▶ Work instruction: Every line from the one containing "Acquista ora (465, 584)" down to the last line of the listing below should be restated exactly, and nothing else.

▶ Provided entries:
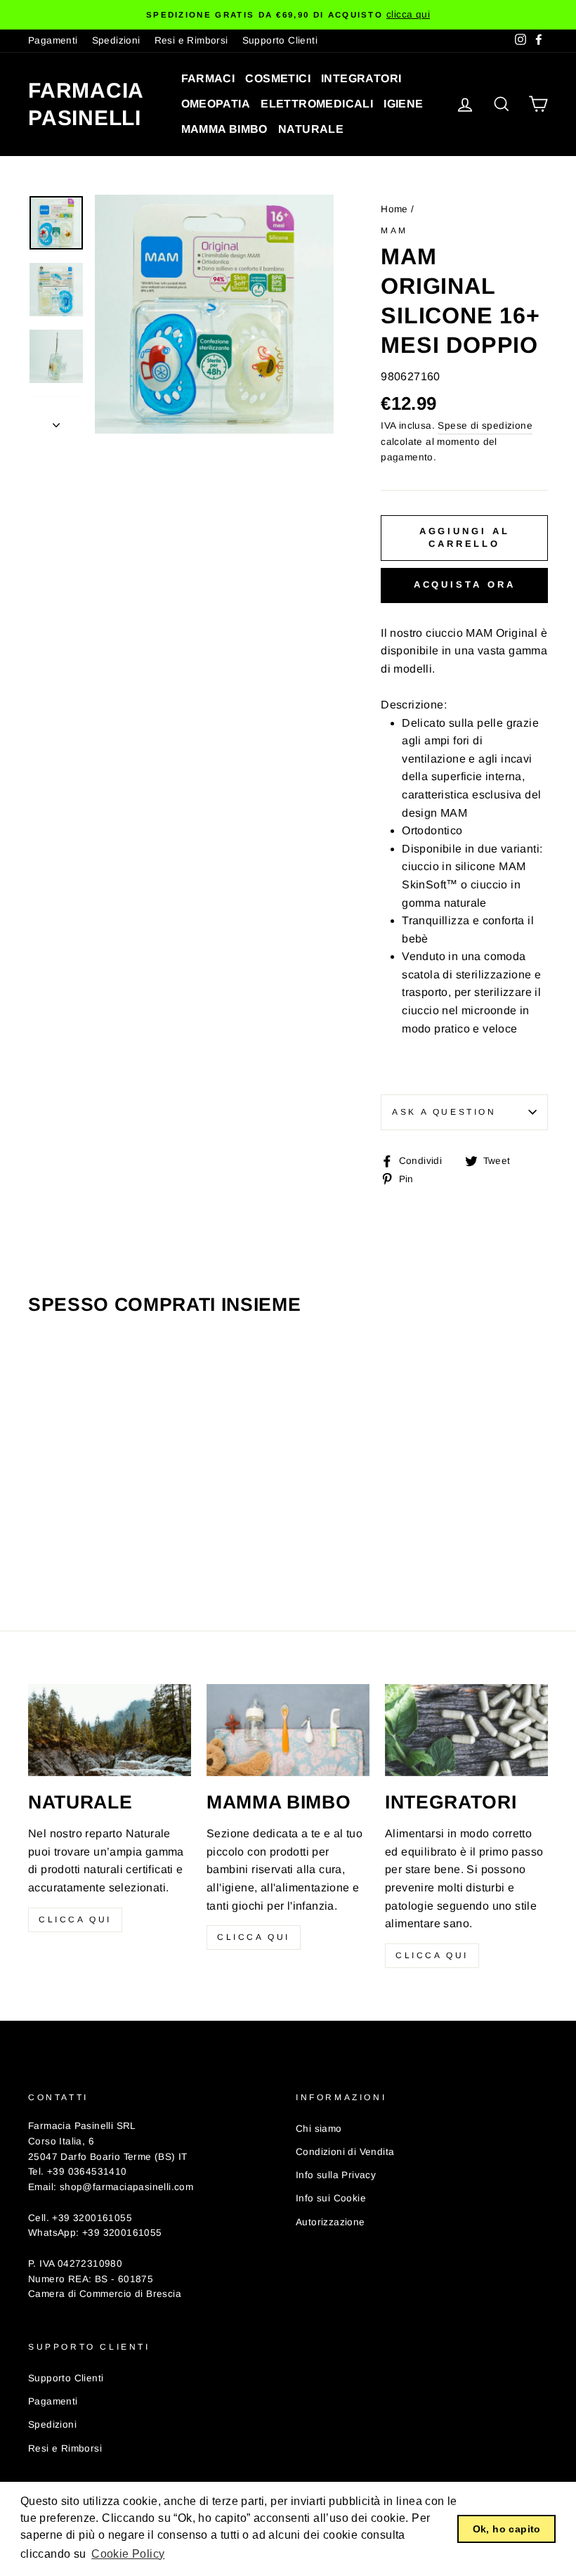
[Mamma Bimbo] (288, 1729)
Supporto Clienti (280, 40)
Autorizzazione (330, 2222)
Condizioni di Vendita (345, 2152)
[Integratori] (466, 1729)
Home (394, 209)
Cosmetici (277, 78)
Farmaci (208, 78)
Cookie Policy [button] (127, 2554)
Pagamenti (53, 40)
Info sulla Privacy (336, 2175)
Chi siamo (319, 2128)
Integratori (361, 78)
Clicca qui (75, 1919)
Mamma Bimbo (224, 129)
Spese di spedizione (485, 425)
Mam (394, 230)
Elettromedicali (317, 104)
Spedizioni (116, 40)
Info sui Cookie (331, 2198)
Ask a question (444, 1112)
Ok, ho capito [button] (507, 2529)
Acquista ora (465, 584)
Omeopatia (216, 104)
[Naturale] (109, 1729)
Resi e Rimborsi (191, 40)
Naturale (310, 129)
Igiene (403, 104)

▶ Solved exercise:
Acquista ora (465, 584)
Omeopatia (216, 104)
[Naturale] (109, 1729)
Resi e Rimborsi (191, 40)
Naturale (310, 129)
Igiene (403, 104)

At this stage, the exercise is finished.